Only the pictures should be left out; repeat the rest of the data exactly.

=== Begin Enclosure ===

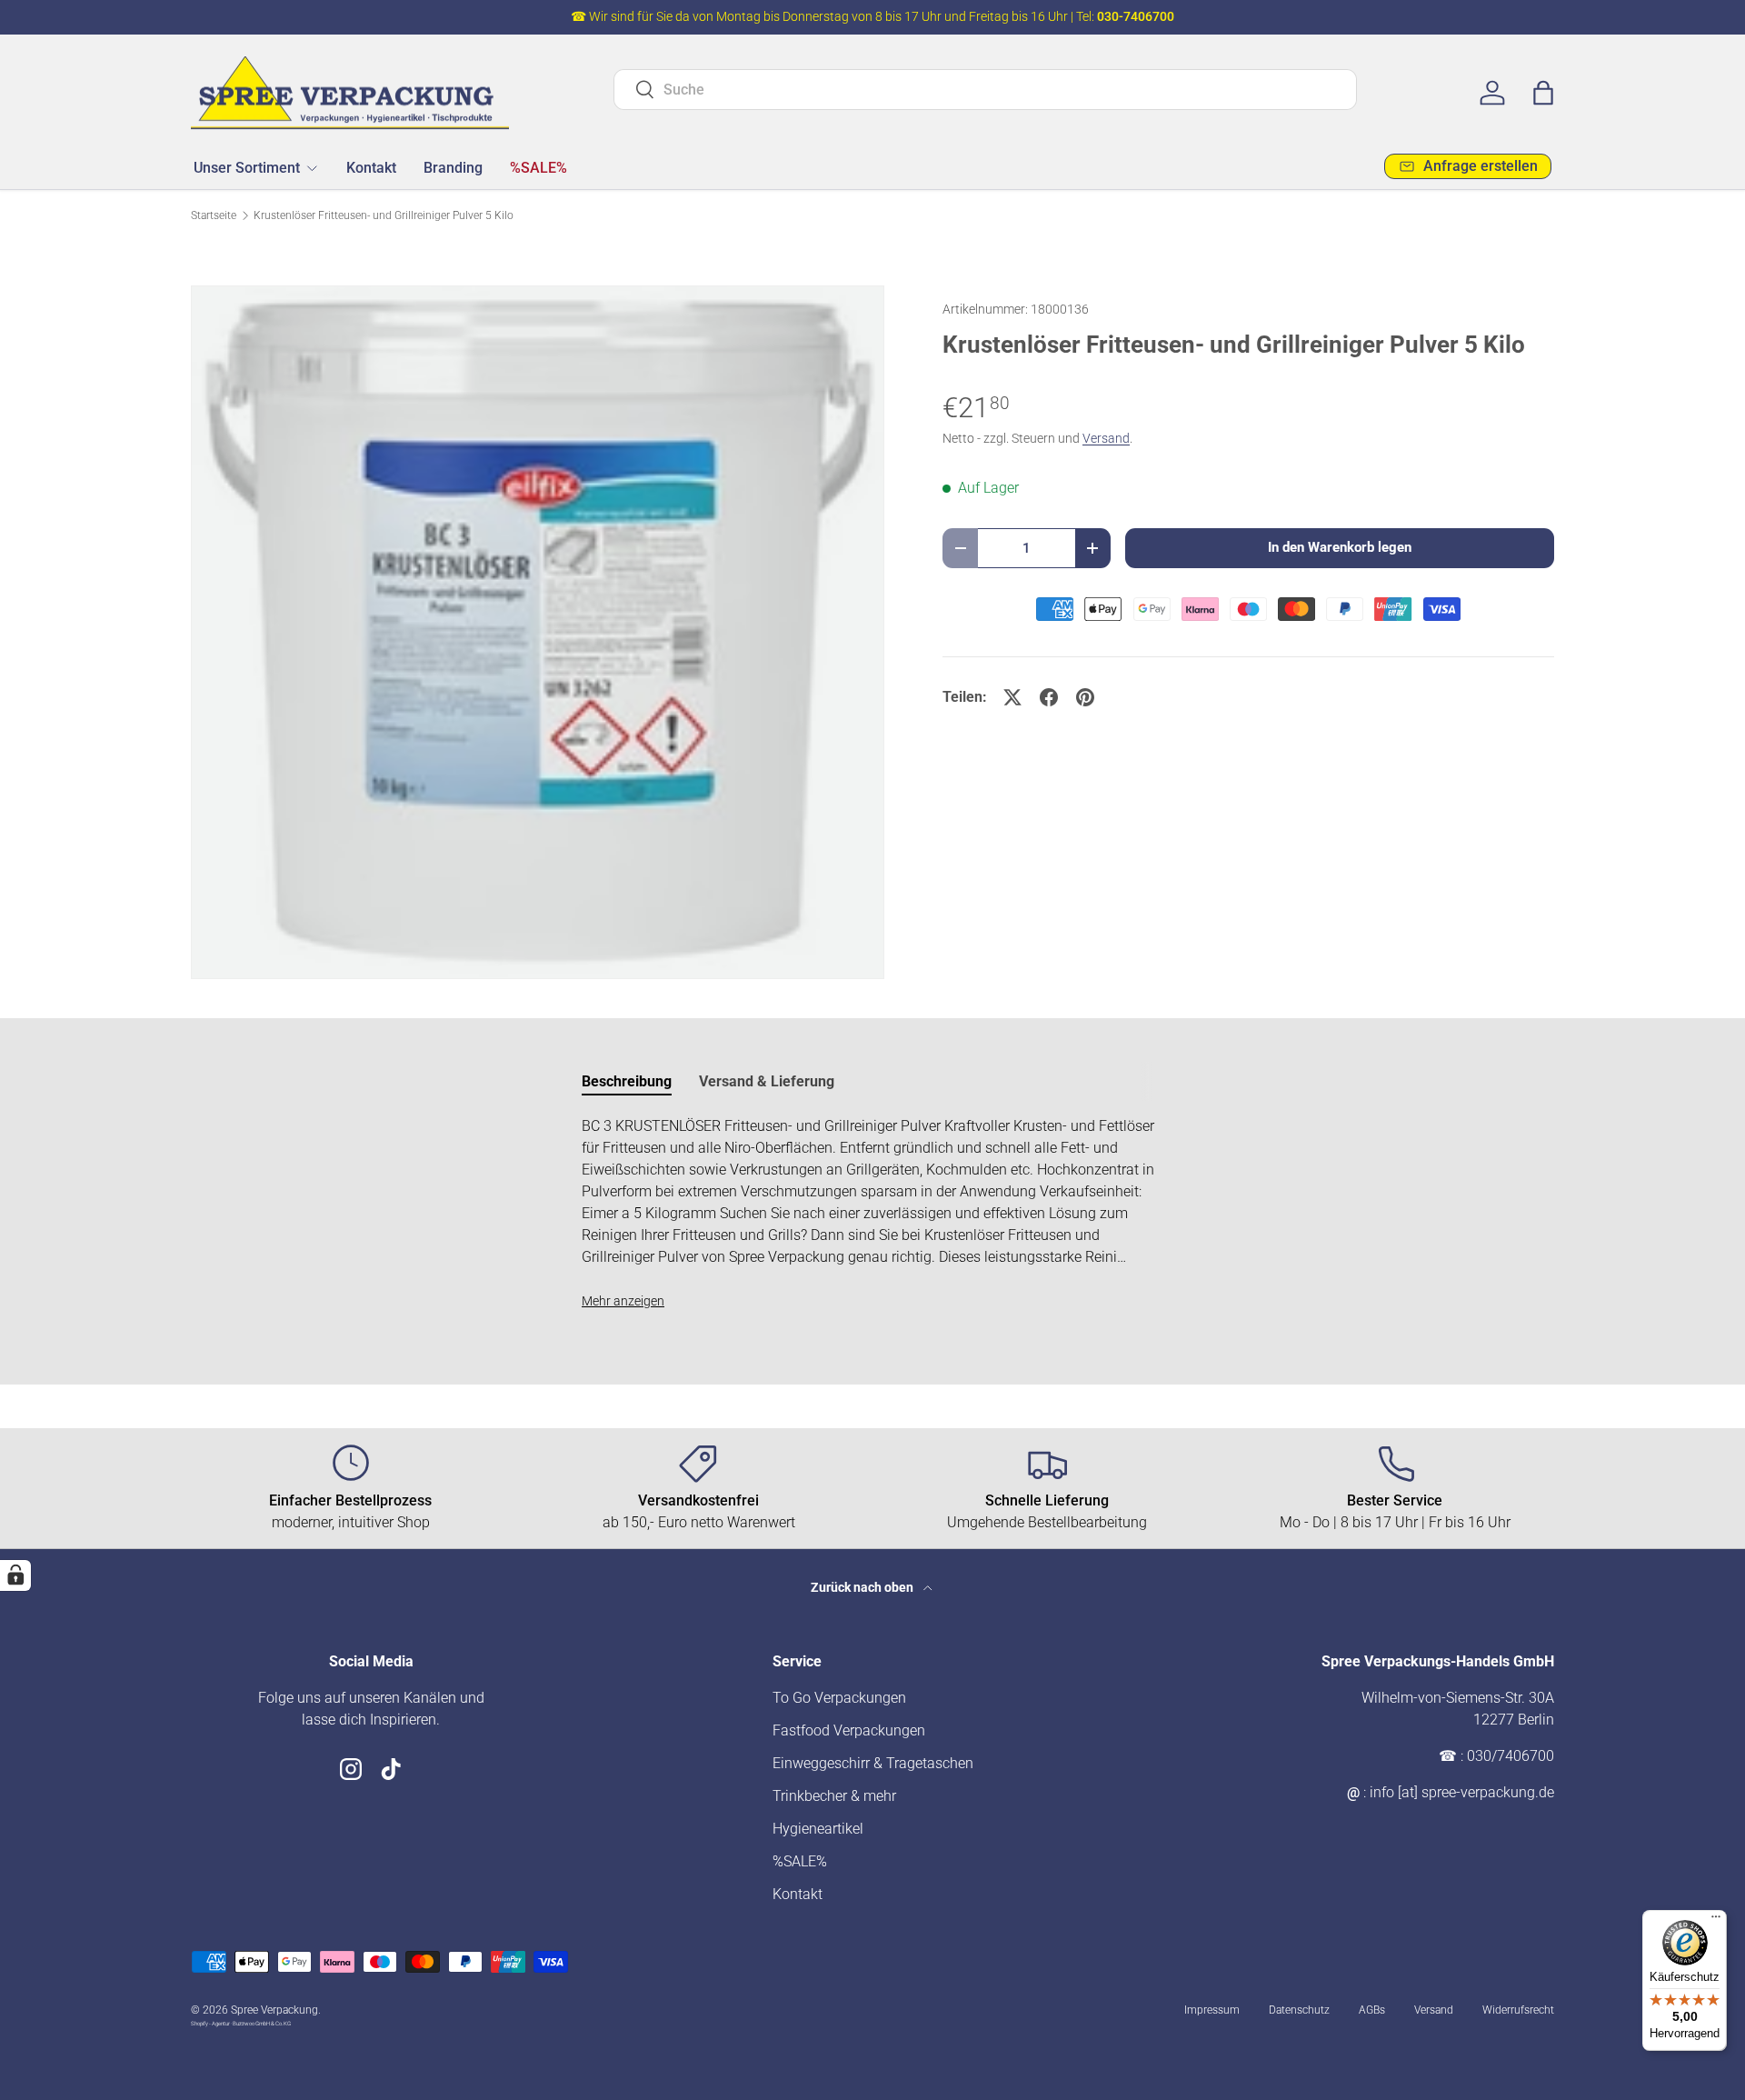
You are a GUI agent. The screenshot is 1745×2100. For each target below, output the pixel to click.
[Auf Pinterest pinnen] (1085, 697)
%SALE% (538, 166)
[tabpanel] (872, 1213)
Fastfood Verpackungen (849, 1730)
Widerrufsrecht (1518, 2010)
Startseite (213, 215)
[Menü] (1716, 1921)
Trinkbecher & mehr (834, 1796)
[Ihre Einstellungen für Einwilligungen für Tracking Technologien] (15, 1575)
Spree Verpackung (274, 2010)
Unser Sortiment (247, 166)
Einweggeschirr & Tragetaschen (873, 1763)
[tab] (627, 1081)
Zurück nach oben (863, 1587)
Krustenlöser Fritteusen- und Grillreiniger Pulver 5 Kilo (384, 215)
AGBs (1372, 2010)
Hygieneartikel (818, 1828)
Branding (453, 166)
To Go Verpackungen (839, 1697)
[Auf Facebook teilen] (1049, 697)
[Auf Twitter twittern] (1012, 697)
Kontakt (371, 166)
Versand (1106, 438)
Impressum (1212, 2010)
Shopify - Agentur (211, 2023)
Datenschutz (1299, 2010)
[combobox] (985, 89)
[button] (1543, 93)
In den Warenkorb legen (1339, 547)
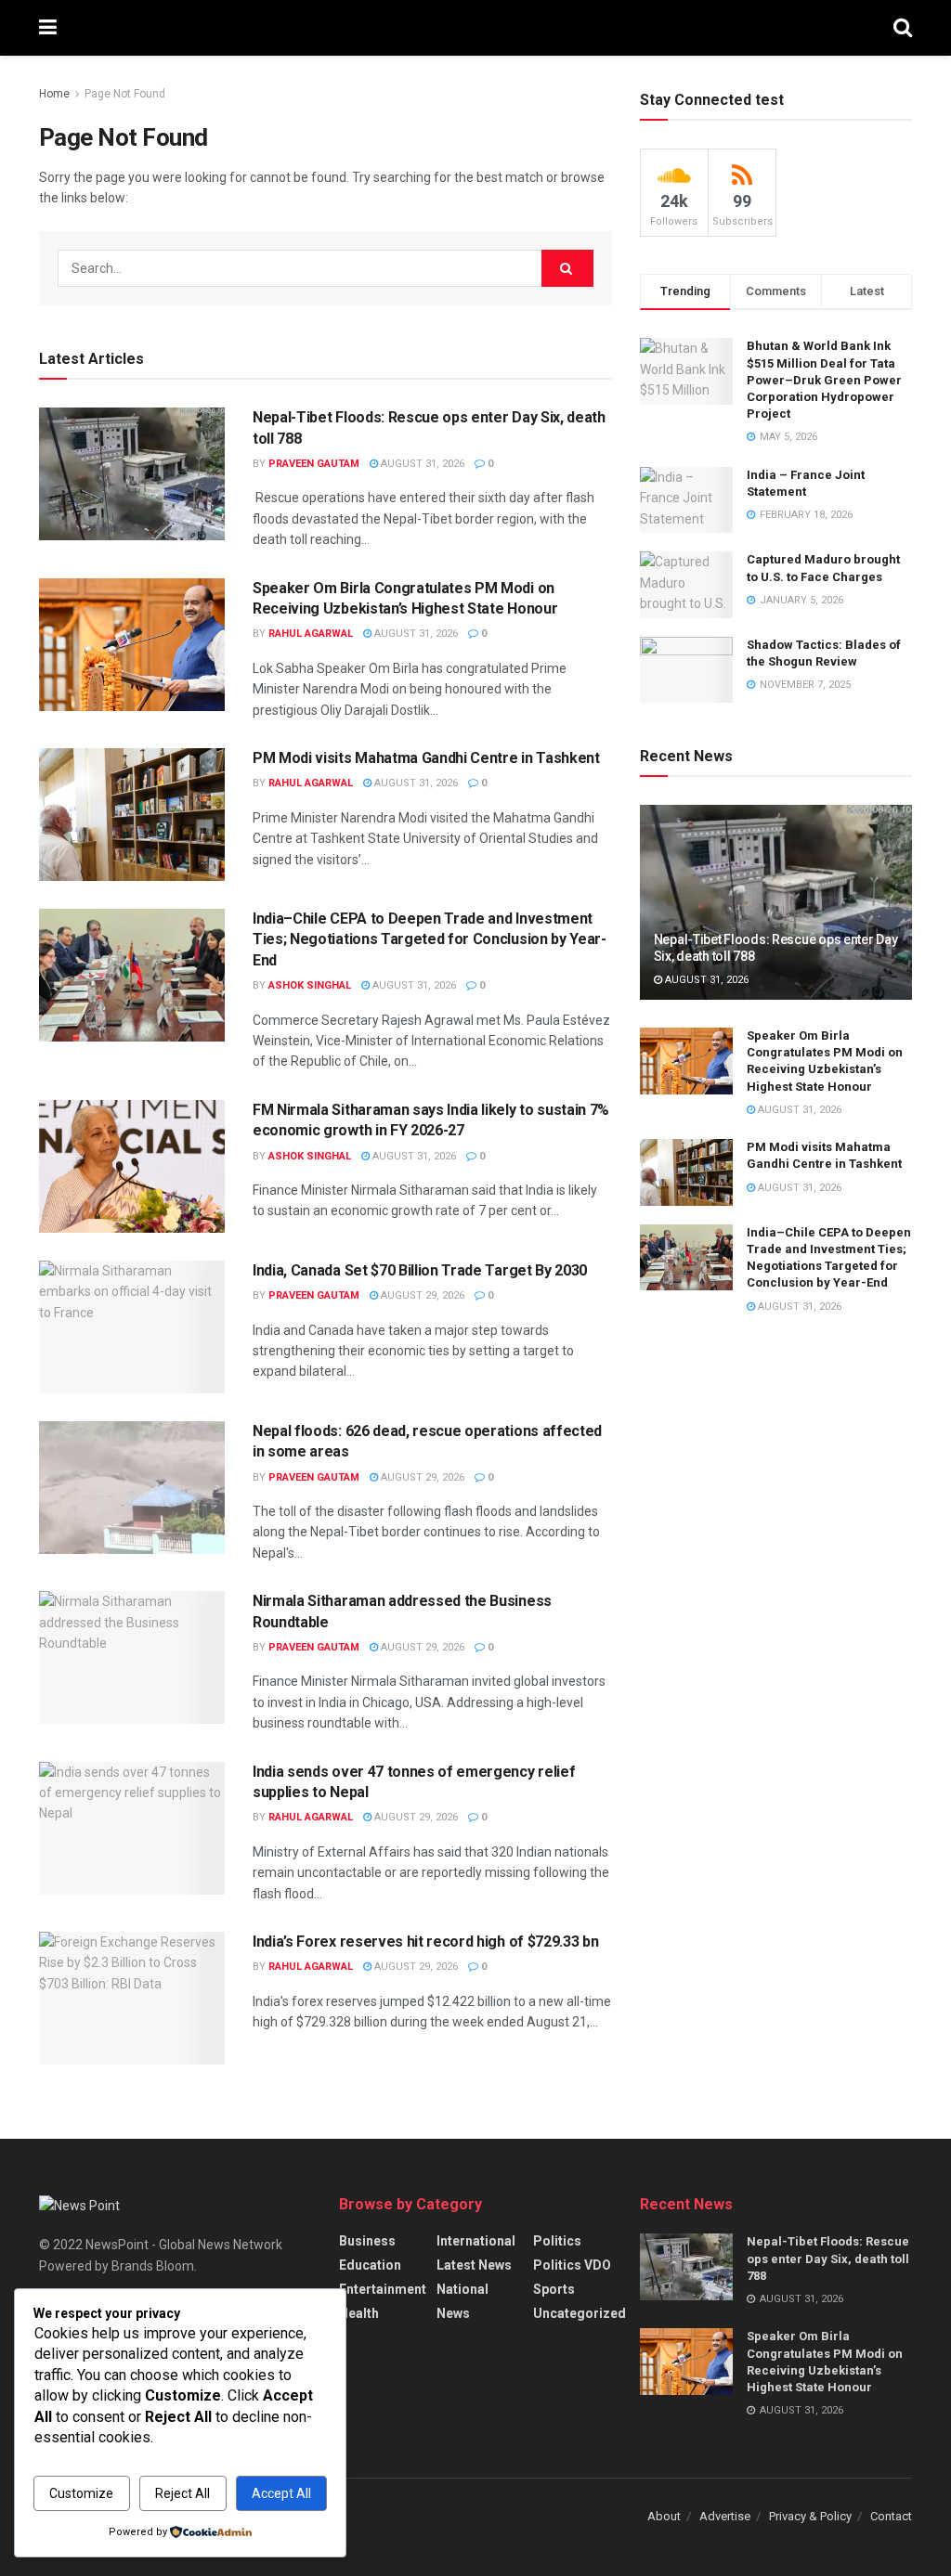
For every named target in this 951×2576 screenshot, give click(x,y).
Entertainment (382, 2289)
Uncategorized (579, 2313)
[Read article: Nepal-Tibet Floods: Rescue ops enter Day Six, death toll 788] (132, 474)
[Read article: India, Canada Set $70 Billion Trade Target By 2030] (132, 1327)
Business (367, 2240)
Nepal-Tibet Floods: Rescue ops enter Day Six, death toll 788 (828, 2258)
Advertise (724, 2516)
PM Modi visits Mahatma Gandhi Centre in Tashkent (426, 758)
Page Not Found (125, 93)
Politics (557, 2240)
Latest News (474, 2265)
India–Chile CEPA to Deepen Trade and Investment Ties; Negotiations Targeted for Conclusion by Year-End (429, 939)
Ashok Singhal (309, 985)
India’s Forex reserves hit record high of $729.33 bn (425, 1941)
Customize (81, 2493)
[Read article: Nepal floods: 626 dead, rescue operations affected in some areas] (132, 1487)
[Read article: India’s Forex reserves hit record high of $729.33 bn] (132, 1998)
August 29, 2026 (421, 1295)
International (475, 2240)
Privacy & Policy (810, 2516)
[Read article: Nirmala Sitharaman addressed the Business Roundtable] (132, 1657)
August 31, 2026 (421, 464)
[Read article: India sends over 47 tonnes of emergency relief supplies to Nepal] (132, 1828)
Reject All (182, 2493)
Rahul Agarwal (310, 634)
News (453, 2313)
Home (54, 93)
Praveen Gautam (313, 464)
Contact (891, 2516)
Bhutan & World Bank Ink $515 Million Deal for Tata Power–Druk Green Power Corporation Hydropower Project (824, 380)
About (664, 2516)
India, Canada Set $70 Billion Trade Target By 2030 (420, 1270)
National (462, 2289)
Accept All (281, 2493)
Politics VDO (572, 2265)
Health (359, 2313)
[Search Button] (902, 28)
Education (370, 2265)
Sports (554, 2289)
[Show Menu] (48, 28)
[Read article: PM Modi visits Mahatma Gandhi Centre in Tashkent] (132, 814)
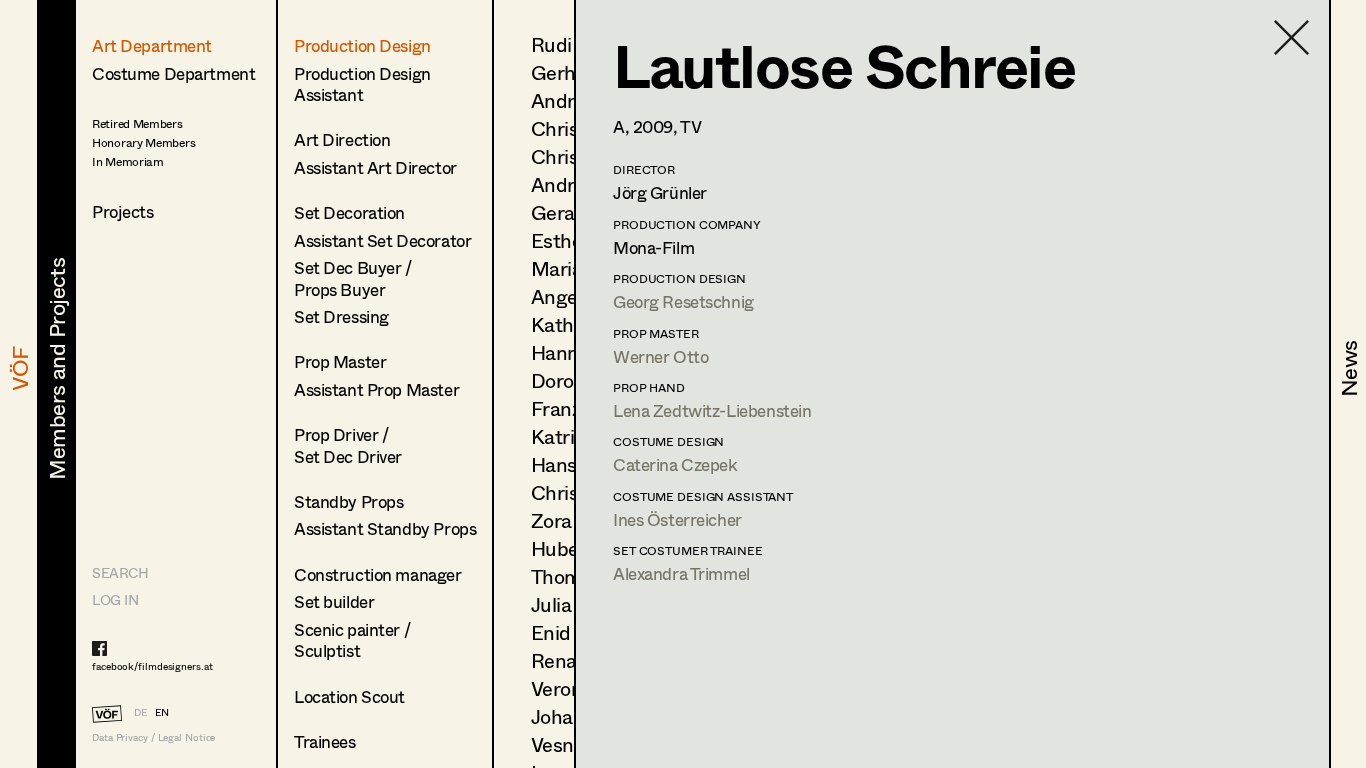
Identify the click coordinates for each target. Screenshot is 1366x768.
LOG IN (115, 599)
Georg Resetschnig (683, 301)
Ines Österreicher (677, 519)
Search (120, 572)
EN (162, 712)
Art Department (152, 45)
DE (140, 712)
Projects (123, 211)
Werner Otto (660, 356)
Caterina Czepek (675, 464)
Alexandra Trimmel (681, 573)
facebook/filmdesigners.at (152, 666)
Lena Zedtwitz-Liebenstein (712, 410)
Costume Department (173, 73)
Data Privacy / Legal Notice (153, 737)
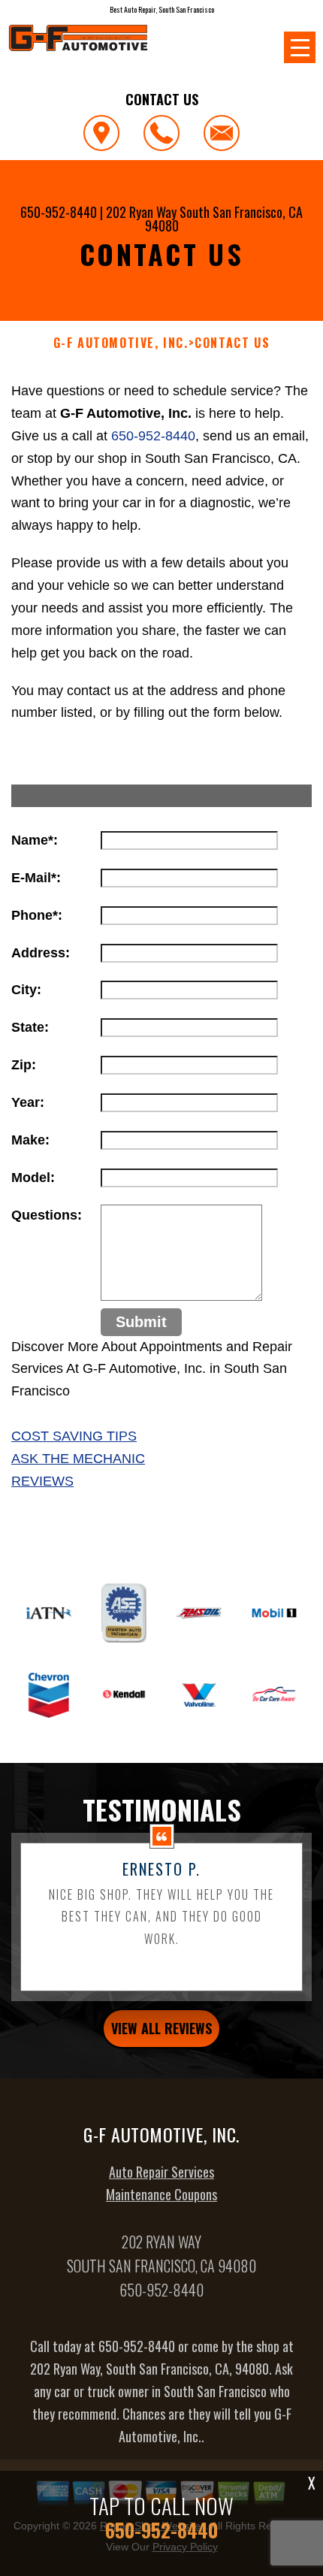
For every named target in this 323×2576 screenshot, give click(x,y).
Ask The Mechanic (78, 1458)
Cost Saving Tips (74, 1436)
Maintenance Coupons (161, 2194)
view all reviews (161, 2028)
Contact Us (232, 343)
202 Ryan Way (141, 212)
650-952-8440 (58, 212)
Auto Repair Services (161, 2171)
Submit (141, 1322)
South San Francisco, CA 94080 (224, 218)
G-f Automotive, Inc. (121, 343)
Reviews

=== End Enclosure ===

▸ **Solution for this problem**:
You are a GUI agent. The screenshot is 1745×2100. For each target below, output the pixel to click.
[Auf Pinterest pinnen] (1085, 697)
%SALE% (538, 166)
[tabpanel] (872, 1213)
Fastfood Verpackungen (849, 1730)
Widerrufsrecht (1518, 2010)
Startseite (213, 215)
[Menü] (1716, 1921)
Trinkbecher & mehr (834, 1796)
[Ihre Einstellungen für Einwilligungen für Tracking Technologien] (15, 1575)
Spree Verpackung (274, 2010)
Unser Sortiment (247, 166)
Einweggeschirr & Tragetaschen (873, 1763)
[tab] (627, 1081)
Zurück nach oben (863, 1587)
Krustenlöser Fritteusen- und Grillreiniger Pulver 5 Kilo (384, 215)
AGBs (1372, 2010)
Hygieneartikel (818, 1828)
Branding (453, 166)
To Go Verpackungen (839, 1697)
[Auf Facebook teilen] (1049, 697)
[Auf Twitter twittern] (1012, 697)
Kontakt (371, 166)
Versand (1106, 438)
Impressum (1212, 2010)
Shopify - Agentur (211, 2023)
Datenschutz (1299, 2010)
[combobox] (985, 89)
[button] (1543, 93)
In den Warenkorb legen (1339, 547)
For every named target in this 951×2576 screenshot, give click(x,y).
Entertainment (382, 2289)
Uncategorized (579, 2313)
[Read article: Nepal-Tibet Floods: Rescue ops enter Day Six, death toll 788] (132, 474)
[Read article: India, Canada Set $70 Billion Trade Target By 2030] (132, 1327)
Business (367, 2240)
Nepal-Tibet Floods: Rescue ops enter Day Six, death toll 788 (828, 2258)
Advertise (724, 2516)
PM Modi visits Mahatma Gandhi Centre in Tashkent (426, 758)
Page Not Found (125, 93)
Politics (557, 2240)
Latest News (474, 2265)
India–Chile CEPA to Deepen Trade and Investment Ties; Negotiations Targeted for Conclusion by Year-End (429, 939)
Ashok Singhal (309, 985)
India’s Forex reserves hit record high of $729.33 bn (425, 1941)
Customize (81, 2493)
[Read article: Nepal floods: 626 dead, rescue operations affected in some areas] (132, 1487)
[Read article: India’s Forex reserves hit record high of $729.33 bn] (132, 1998)
August 29, 2026 (421, 1295)
International (475, 2240)
Privacy & Policy (810, 2516)
[Read article: Nirmala Sitharaman addressed the Business Roundtable] (132, 1657)
August 31, 2026 (421, 464)
[Read article: India sends over 47 tonnes of emergency relief supplies to Nepal] (132, 1828)
Reject All (182, 2493)
Rahul Agarwal (310, 634)
News (453, 2313)
Home (54, 93)
Praveen Gautam (313, 464)
Contact (891, 2516)
Bhutan & World Bank Ink $515 Million Deal for Tata Power–Druk Green Power Corporation Hydropower Project (824, 380)
About (664, 2516)
India, Canada Set $70 Billion Trade Target By 2030 (420, 1270)
National (462, 2289)
Accept All (281, 2493)
Politics VDO (572, 2265)
Health (359, 2313)
[Search Button] (902, 28)
Education (370, 2265)
Sports (554, 2289)
[Show Menu] (48, 28)
[Read article: PM Modi visits Mahatma Gandhi Centre in Tashkent] (132, 814)
Identify the click coordinates for each target. Screenshot is 1366x768.
LOG IN (115, 599)
Georg Resetschnig (683, 301)
Ines Österreicher (677, 519)
Search (120, 572)
EN (162, 712)
Art Department (152, 45)
DE (140, 712)
Projects (123, 211)
Werner Otto (660, 356)
Caterina Czepek (675, 464)
Alexandra Trimmel (681, 573)
facebook/filmdesigners.at (152, 666)
Lena Zedtwitz-Liebenstein (712, 410)
Costume Department (173, 73)
Data Privacy / Legal Notice (153, 737)
For every named target in this 323×2576 screenshot, give click(x,y).
Ask The Mechanic (78, 1458)
Cost Saving Tips (74, 1436)
Maintenance Coupons (161, 2194)
view all reviews (161, 2028)
Contact Us (232, 343)
202 Ryan Way (141, 212)
650-952-8440 (58, 212)
Auto Repair Services (161, 2171)
Submit (141, 1322)
South San Francisco, CA 94080 (224, 218)
G-f Automotive, Inc. (121, 343)
Reviews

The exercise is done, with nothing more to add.